Los procesos judiciales son tan caros que Uruguay ha tenido que recurrir a Michael Bloomberg y a otros estadounidenses ricos, comprometidos con la salud, para poder defenderse en el juicio planteado por Philip Morris en su contra. Y, si bien las corporaciones pueden demandar, otros no pueden. Si hay una violación de otros compromisos – en lo referido a las normas laborales y ambientales, por ejemplo – los ciudadanos, sindicatos y grupos de la sociedad civil no tienen recursos legales mediante los cuales puedan personarse para plantear juicios.
Si alguna vez en la historia hubo un mecanismo de solución de controversias que sólo toma en cuenta a una de las partes y que viola los principios básicos, este es dicho mecanismo. Es por esto que me he unido a expertos en asuntos legales en EE.UU., incluyéndose entre ellos a profesionales de las Universidades de Harvard, Yale y Berkeley, en el envío de una carta al presidente Barack Obama explicándole cuán perjudiciales son estos acuerdos para nuestro sistema de justicia.
Los partidarios estadounidenses de tales acuerdos señalan que EE.UU. han sido demandado solamente un par de veces hasta ahora, y no han perdido un solo caso. Las corporaciones, sin embargo, apenas están empezando a aprender cómo utilizar estos acuerdos para su beneficio.
Y los abogados corporativos caros en EE.UU., Europa y Japón probablemente superen a los deficientemente remunerados abogados de los gobiernos, quienes intentan defender el interés público. Peor aún, las corporaciones de los países avanzados pueden crear filiales en los países miembros a través de las cuales invierten nuevamente el dinero en sus países de origen y posteriormente plantean demandas judiciales, lo que les brinda un nuevo canal para bloquear las regulaciones.
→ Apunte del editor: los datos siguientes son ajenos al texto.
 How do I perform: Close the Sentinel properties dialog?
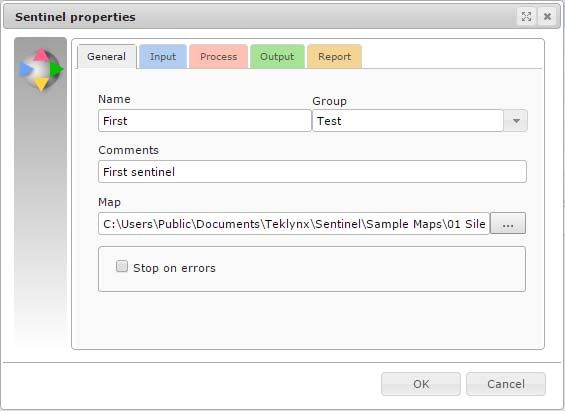point(547,17)
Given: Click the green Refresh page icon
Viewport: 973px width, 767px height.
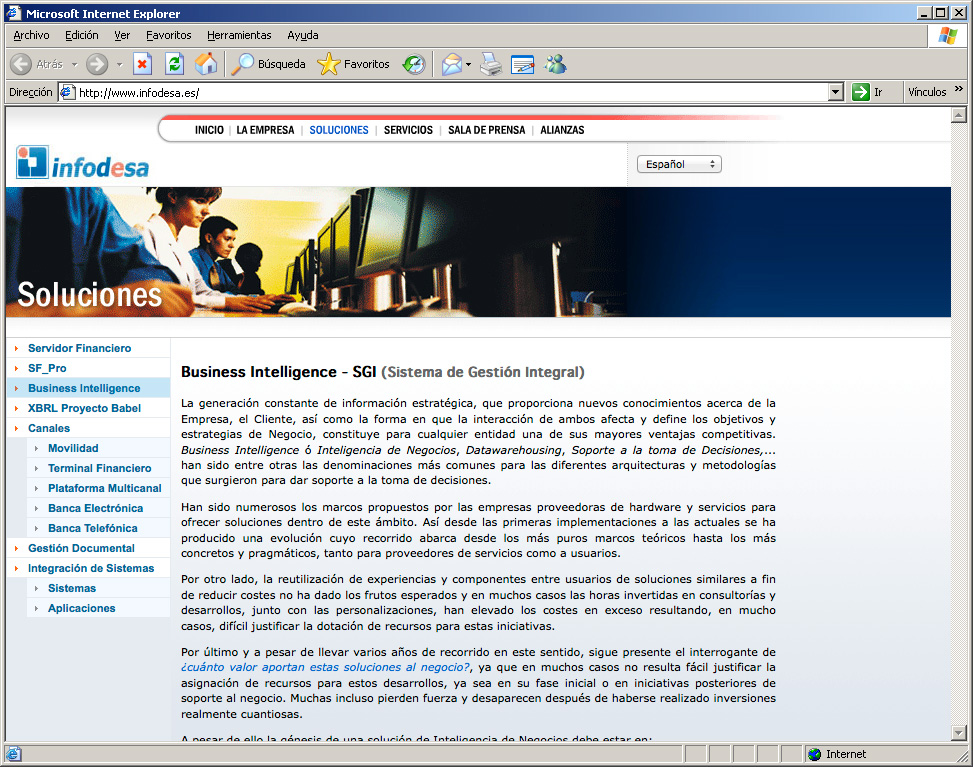Looking at the screenshot, I should pyautogui.click(x=174, y=64).
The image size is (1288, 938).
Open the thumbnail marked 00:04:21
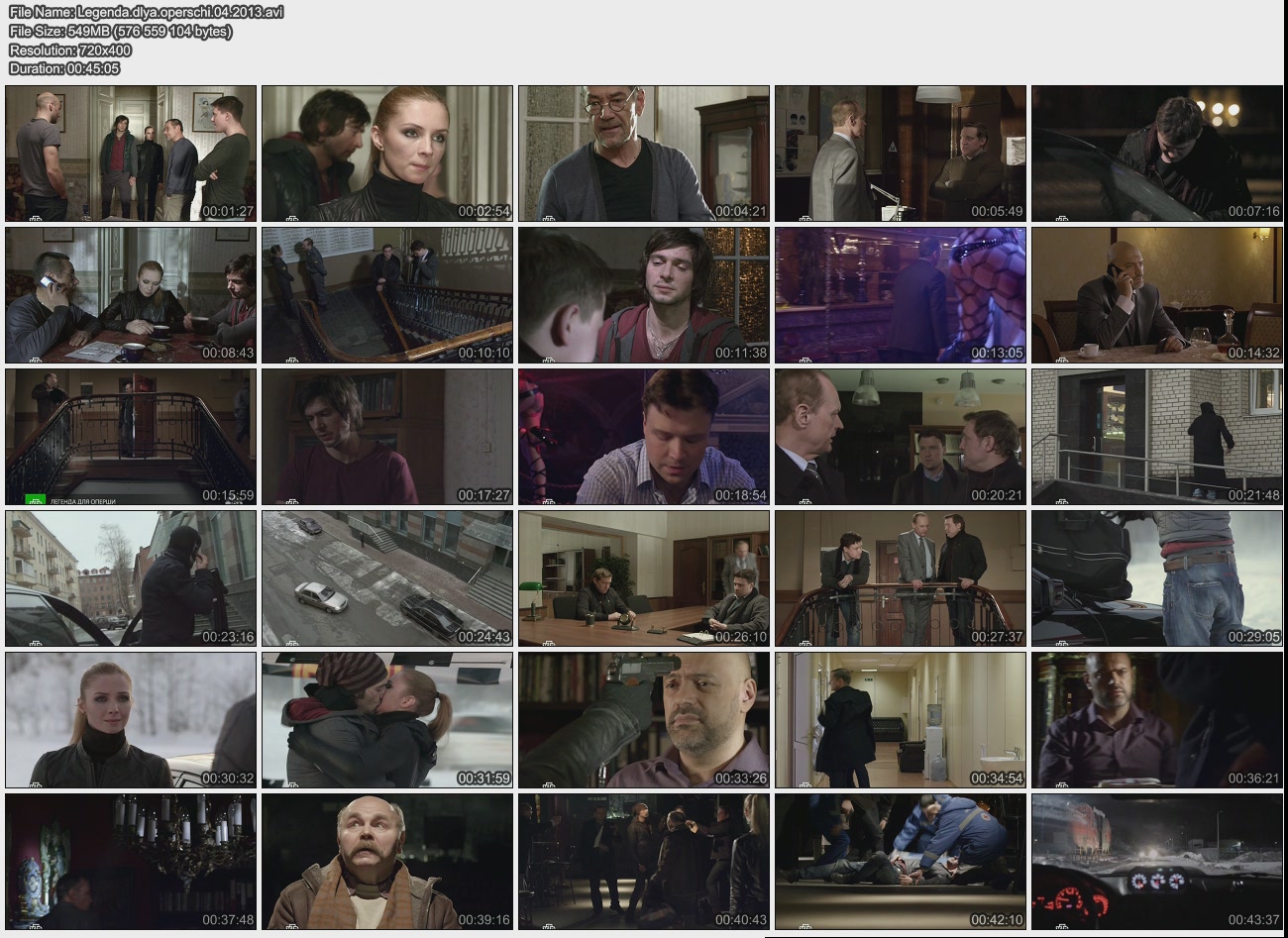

En caso de que hubiera una necesidad de mejorar la protección de la propiedad, y en caso de que este mecanismo privado y caro para la resolución de controversias fuese superior a un poder judicial público, deberíamos cambiar la ley no sólo para las adineradas empresas extranjeras, sino también para nuestros propios ciudadanos y pequeñas empresas. Pero nada indica que este sea el caso.
Las reglas y regulaciones determinan en qué tipo de economía y sociedad viven las personas. Dichas reglas y regulaciones afectan al poder de negociación relativo, con importantes implicaciones para la desigualdad, que es un problema creciente en todo el mundo. La pregunta es si debemos permitir que las corporaciones ricas usen disposiciones ocultas en los llamados acuerdos de comercio para dictar cómo vamos a vivir en el siglo XXI. Espero que los ciudadanos en EE.UU., Europa, y el Pacífico respondan con un rotundo no.